- YOUR OBJECTIVE: Can you reproduce the entries starting at the line containing "Image resolution: width=1456" and ending after the line containing "click(x=662, y=576)", leaving out the pictures?

- RECORDS PROVIDED:
□ □ □
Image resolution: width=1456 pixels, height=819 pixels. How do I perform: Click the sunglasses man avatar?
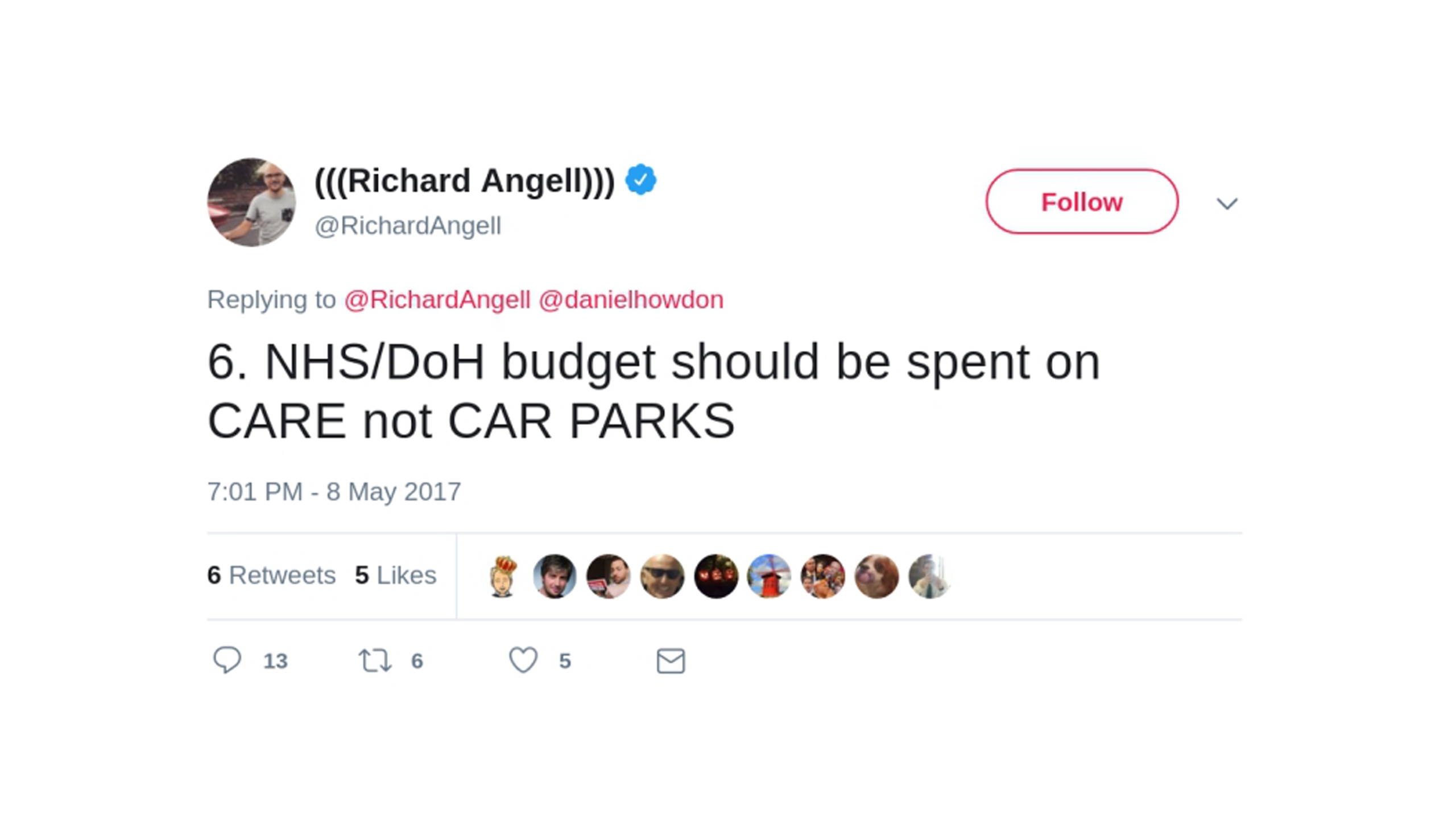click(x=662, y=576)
□ □ □
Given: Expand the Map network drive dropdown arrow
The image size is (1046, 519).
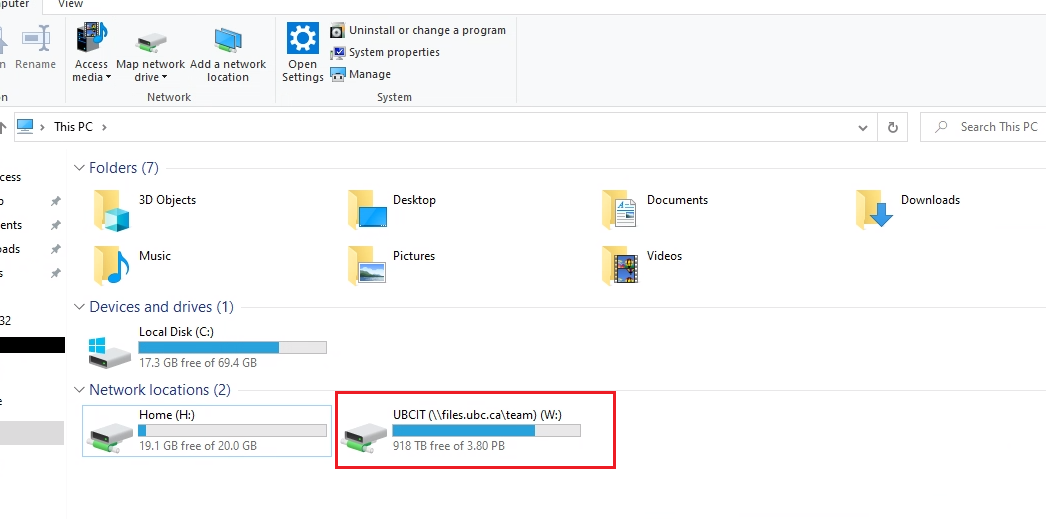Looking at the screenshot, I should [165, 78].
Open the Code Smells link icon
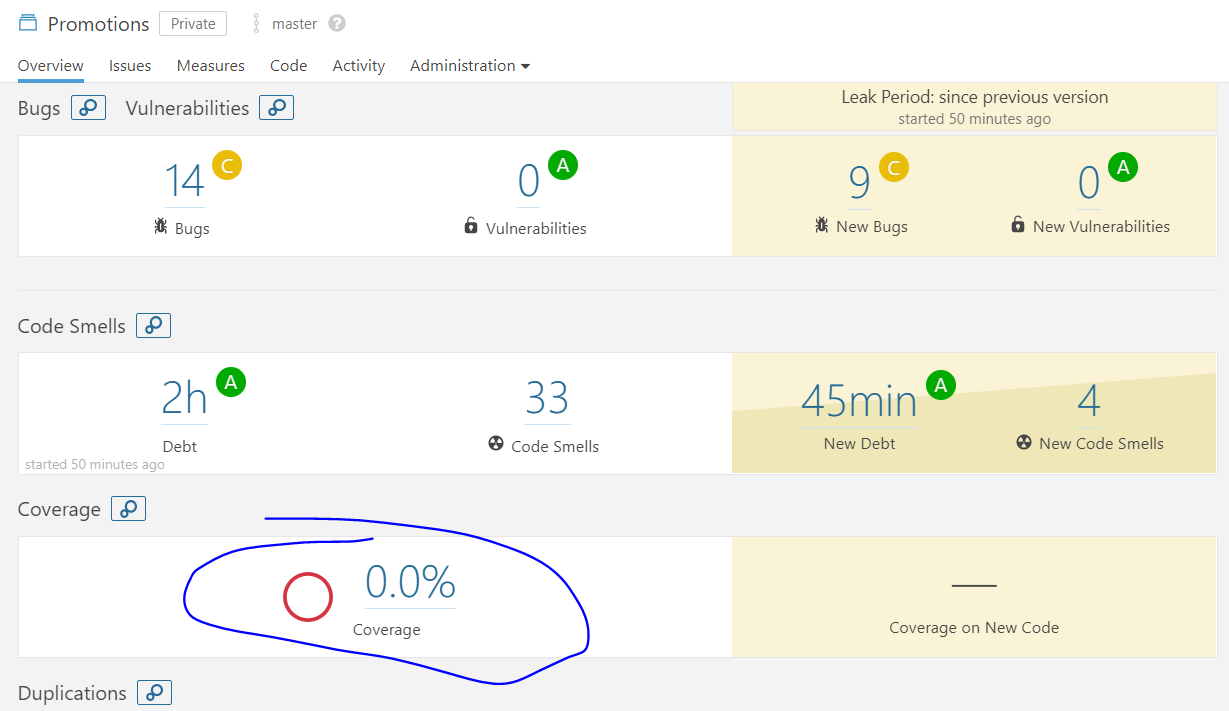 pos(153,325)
□ □ □
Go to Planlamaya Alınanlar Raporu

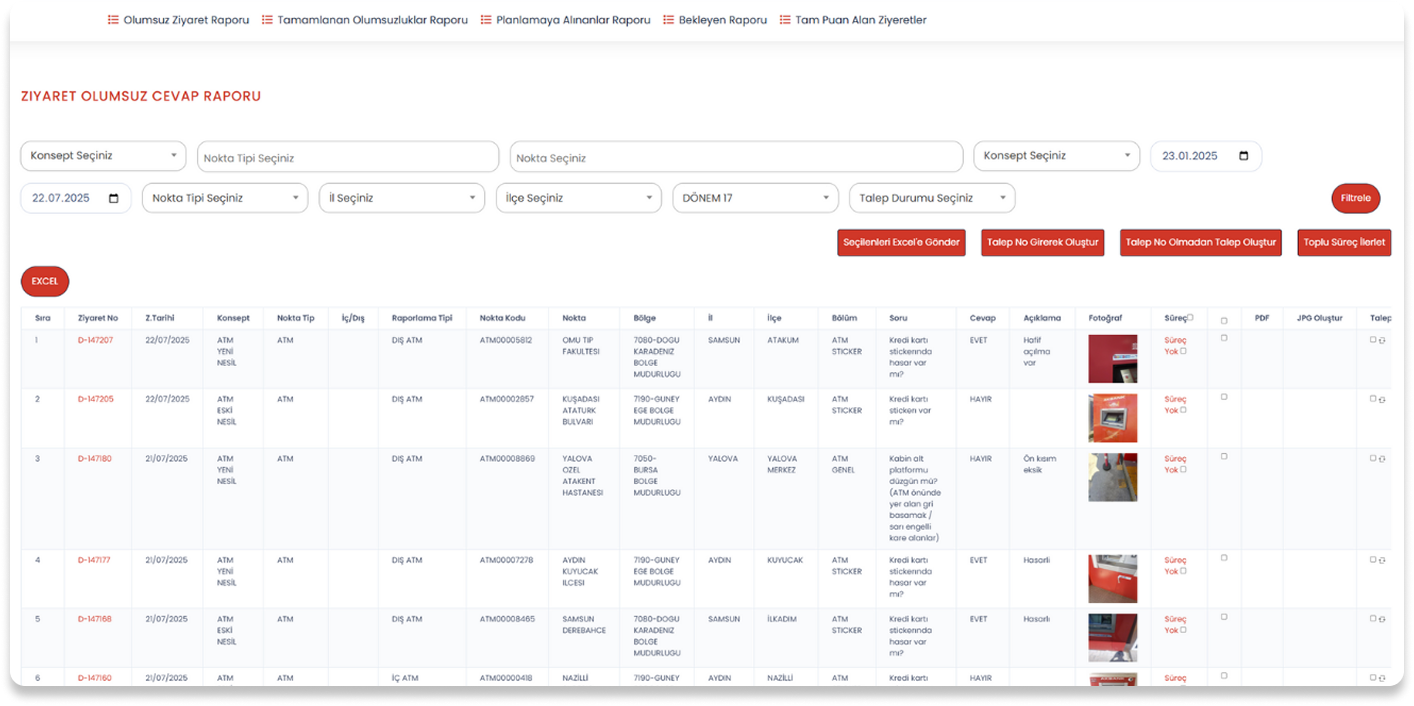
□ □ □
- EXERCISE ANSWER:
Image resolution: width=1456 pixels, height=819 pixels. How do I perform: Click the sunglasses man avatar?
click(x=662, y=576)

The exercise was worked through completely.